Uczniowie zabrali tam także ze sobą odzież, gry i środki higieniczne do pielęgnacji zębów. W wyprawie uczestniczył także dr Luis Rodriguez, dentysta i przyjaciel salezjańskiej wspólnoty w Ramsey, który, wraz z miejscowym dentystą, kontrolował uzębienie i leczył 176 dzieci w ciągu pięciu dni.

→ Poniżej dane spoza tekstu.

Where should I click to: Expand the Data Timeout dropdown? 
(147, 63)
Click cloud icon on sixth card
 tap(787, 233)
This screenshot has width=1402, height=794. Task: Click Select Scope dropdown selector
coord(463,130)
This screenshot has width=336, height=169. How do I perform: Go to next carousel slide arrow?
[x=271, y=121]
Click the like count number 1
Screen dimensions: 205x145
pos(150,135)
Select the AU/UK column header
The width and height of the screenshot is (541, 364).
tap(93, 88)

Wszyscy młodzi misjonarze w czasie swojego pobytu przygotowali również pożywienie i rozprowadzili je wśród głodujących w okolicy składowiska odpadów w Masaya. A poza tym, jeden z uczniów, Parker Stone, jako owoc skautowskiego projektu dostarczył również 100 plecaków z materiałem szkolnym dla tyleż samo dzieci z ośrodka. Nauczycielka wychowania plastycznego, Veronica Cutter, pomogła amerykańskim uczniom wykonać mural na budynku Fundacji “Mama Małgorzata”. Trzeba także dodać, że czwórka dzieci z Masaya w tym roku może uczyć się i uczęszczać do szkoły salezjańskiej dzięki stypendium, któremu patronuje śp. Andy Feliz, wychowanek salezjański, z “Don Bosco Prep”, który zmarł przedwcześnie.

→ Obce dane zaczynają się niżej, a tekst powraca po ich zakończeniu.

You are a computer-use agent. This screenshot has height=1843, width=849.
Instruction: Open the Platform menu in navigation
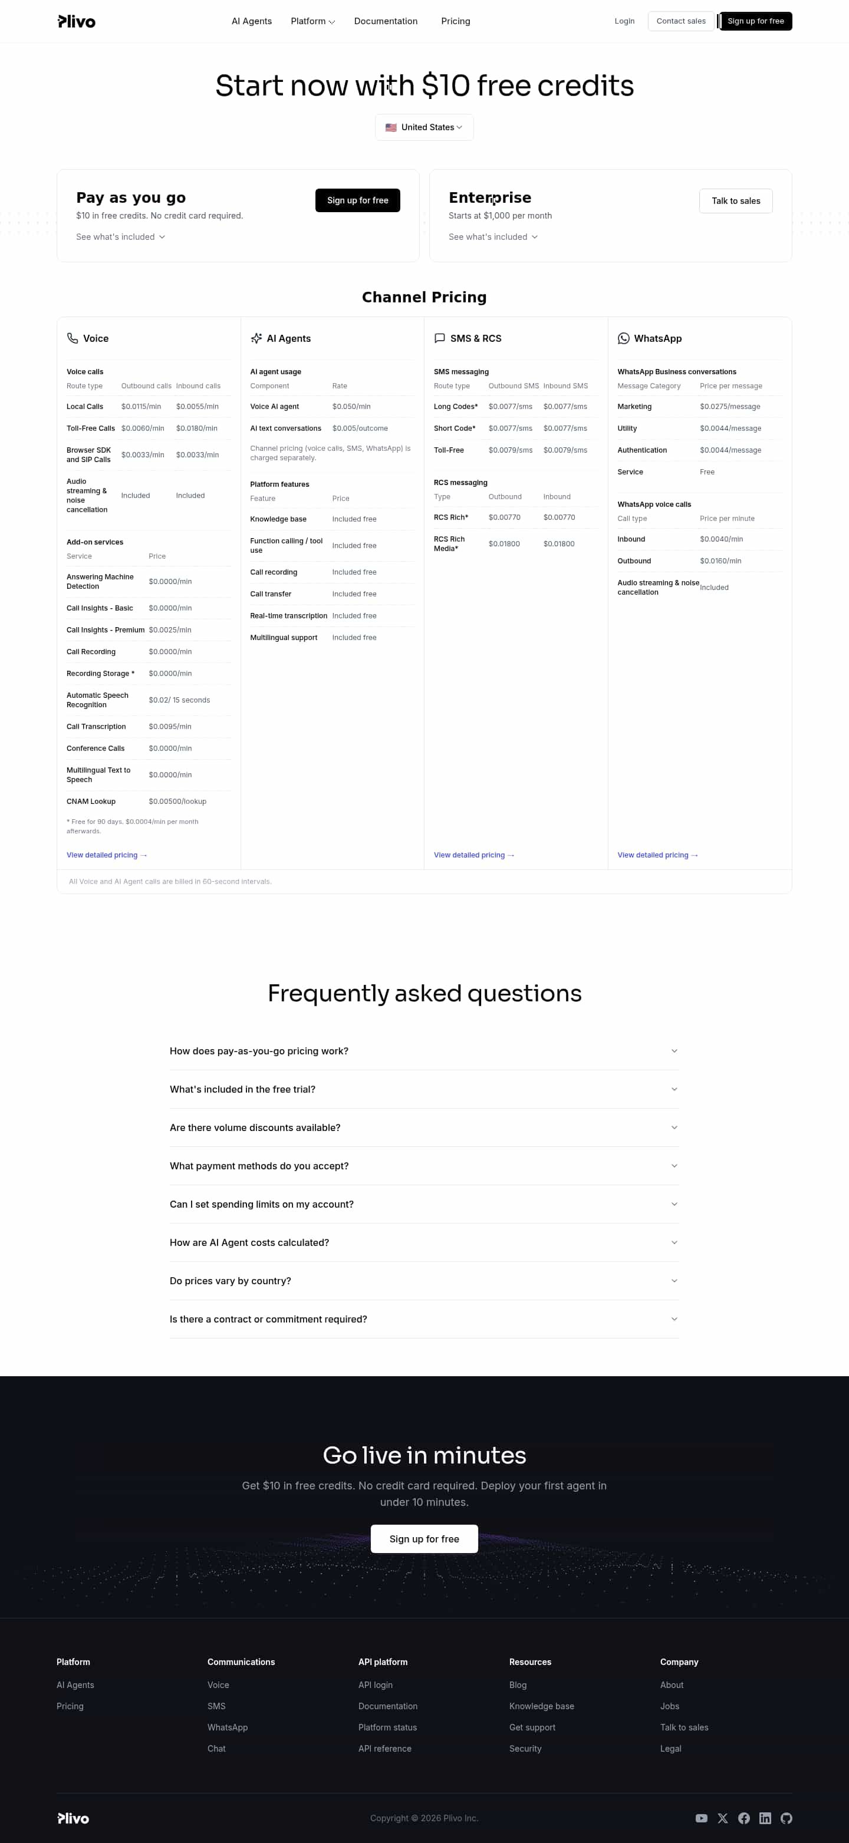(312, 21)
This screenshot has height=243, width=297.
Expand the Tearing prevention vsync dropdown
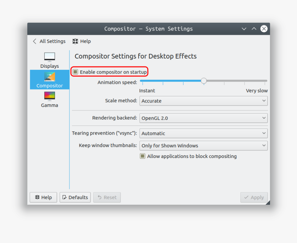tap(203, 133)
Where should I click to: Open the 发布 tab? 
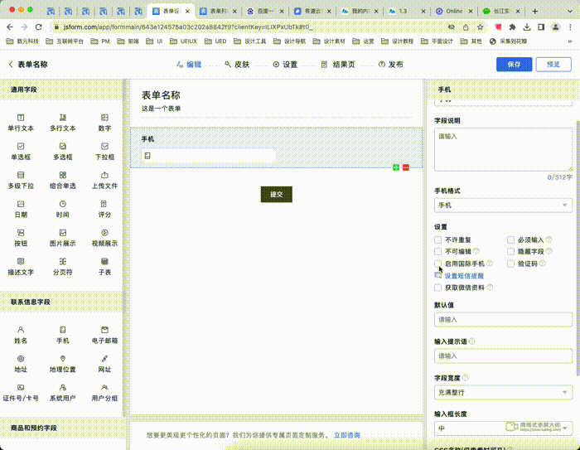tap(390, 65)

“W naszym gronie 23 uczniów wiele rozmawialiśmy na temat wartości wybudowania domu, nakarmienia głodnych, dostarczenia odzieży i towarzyszenia dzieciom” – mówi jeden z uczniów Jonathan Ramirez. “Czy był jakiś rzeczywisty wymiar korzyści czynienia tego wszystkiego? Wyjeżdżałem z przekonaniem, że w naszym codziennym życiu musimy spełniać małe, dobre czyny. Możemy w ten sposób zmienić dzień kogoś, może tydzień, a może nawet całe życie”.

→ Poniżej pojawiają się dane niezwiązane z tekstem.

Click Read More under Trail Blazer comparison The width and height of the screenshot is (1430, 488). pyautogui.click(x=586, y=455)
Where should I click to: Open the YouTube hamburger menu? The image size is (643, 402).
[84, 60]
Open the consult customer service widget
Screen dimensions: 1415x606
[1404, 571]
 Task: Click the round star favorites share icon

Ks. Manny Gallo, salezjanin, obecnie pracujący w “Don Bosco Cristo Rey High School” w Takoma Park, a poprzednio odpowiedzialny za duszpasterstwo w “Don Bosco Prep”, w ten sposób ujął to misyjne doświadczenie: “Być chrześcijaninem i być misjonarzem to jest to samo, jak to mówi papież Franciszek. To może być streszczeniem naszej misji w Nikaragui. Jestem wdzięczny młodym misjonarzom z ‘Don Bosco Prep’. Ukazali oni oblicze Miłosierdzia i być może przez to zainspirowali innych”.